- REQUIRED WORK -
Using the line with "Select Create in the top bar" as your starting point, transcribe it and each line beneath it word for word until the records run out, without pictures.

──────── AVAILABLE DATA ────────

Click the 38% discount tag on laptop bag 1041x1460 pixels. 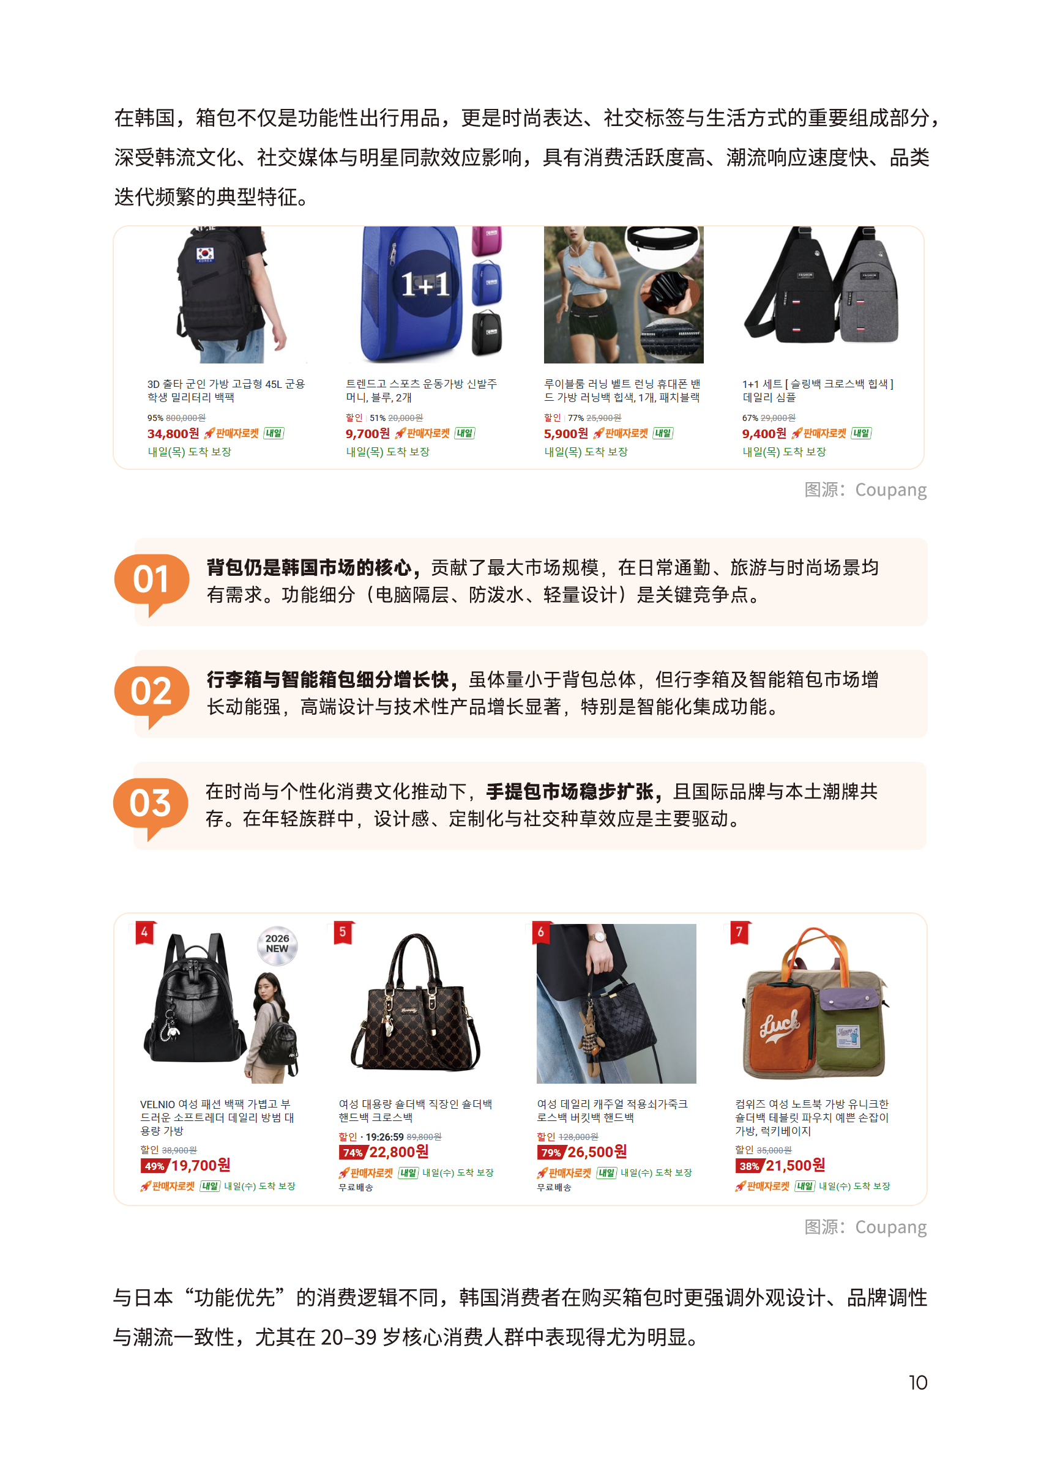pyautogui.click(x=750, y=1166)
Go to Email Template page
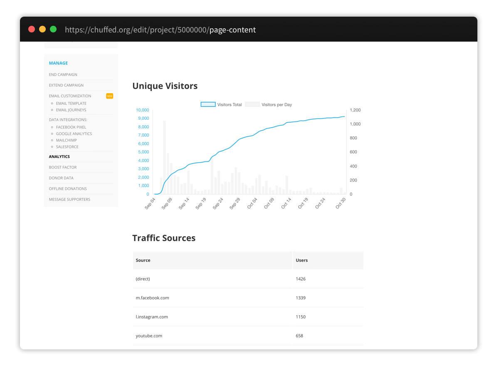The image size is (499, 366). tap(71, 104)
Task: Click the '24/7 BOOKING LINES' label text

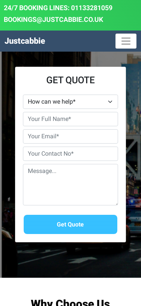Action: 36,8

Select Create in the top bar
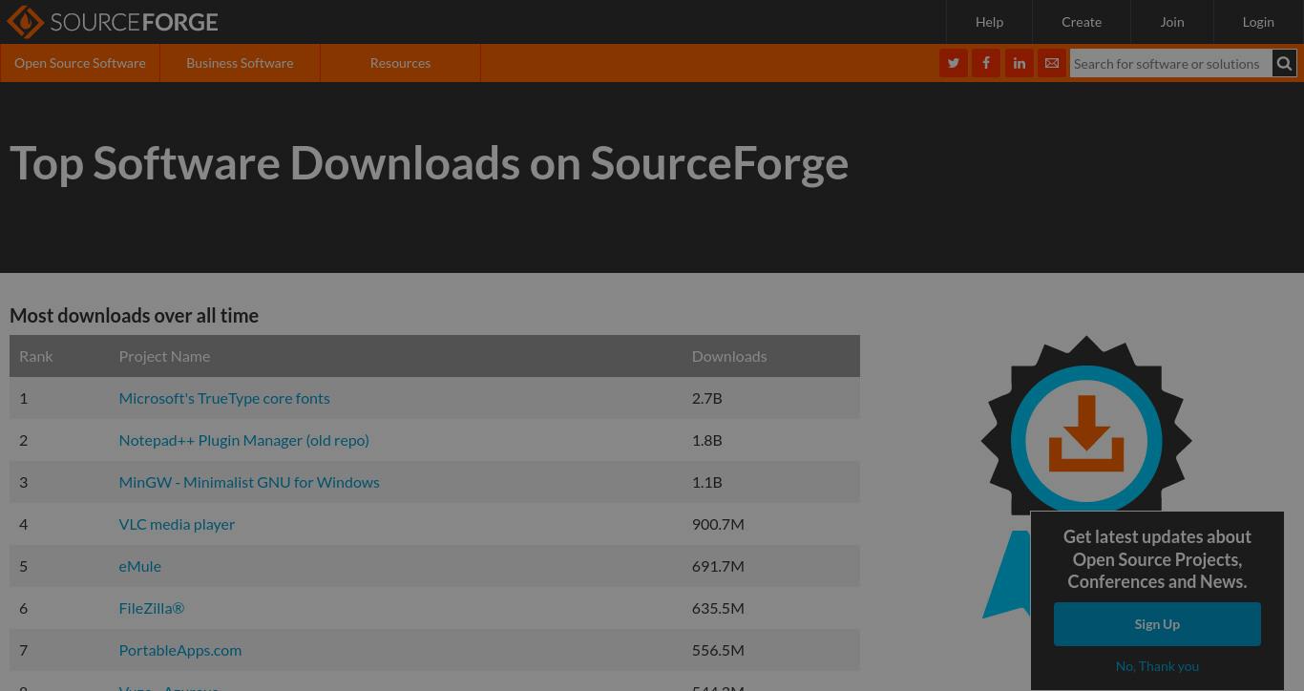tap(1082, 22)
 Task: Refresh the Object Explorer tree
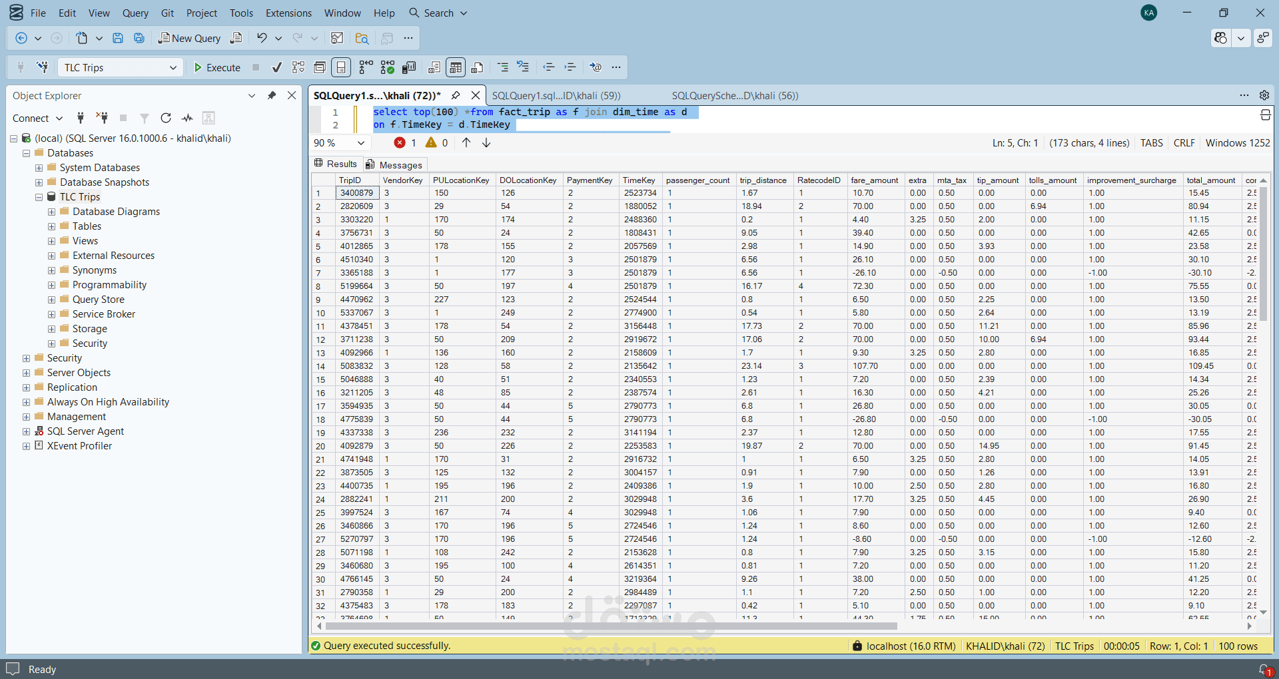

────────

- RESULT BELOW -
Select Create in the top bar
tap(1082, 22)
 Task: Refresh the Object Explorer tree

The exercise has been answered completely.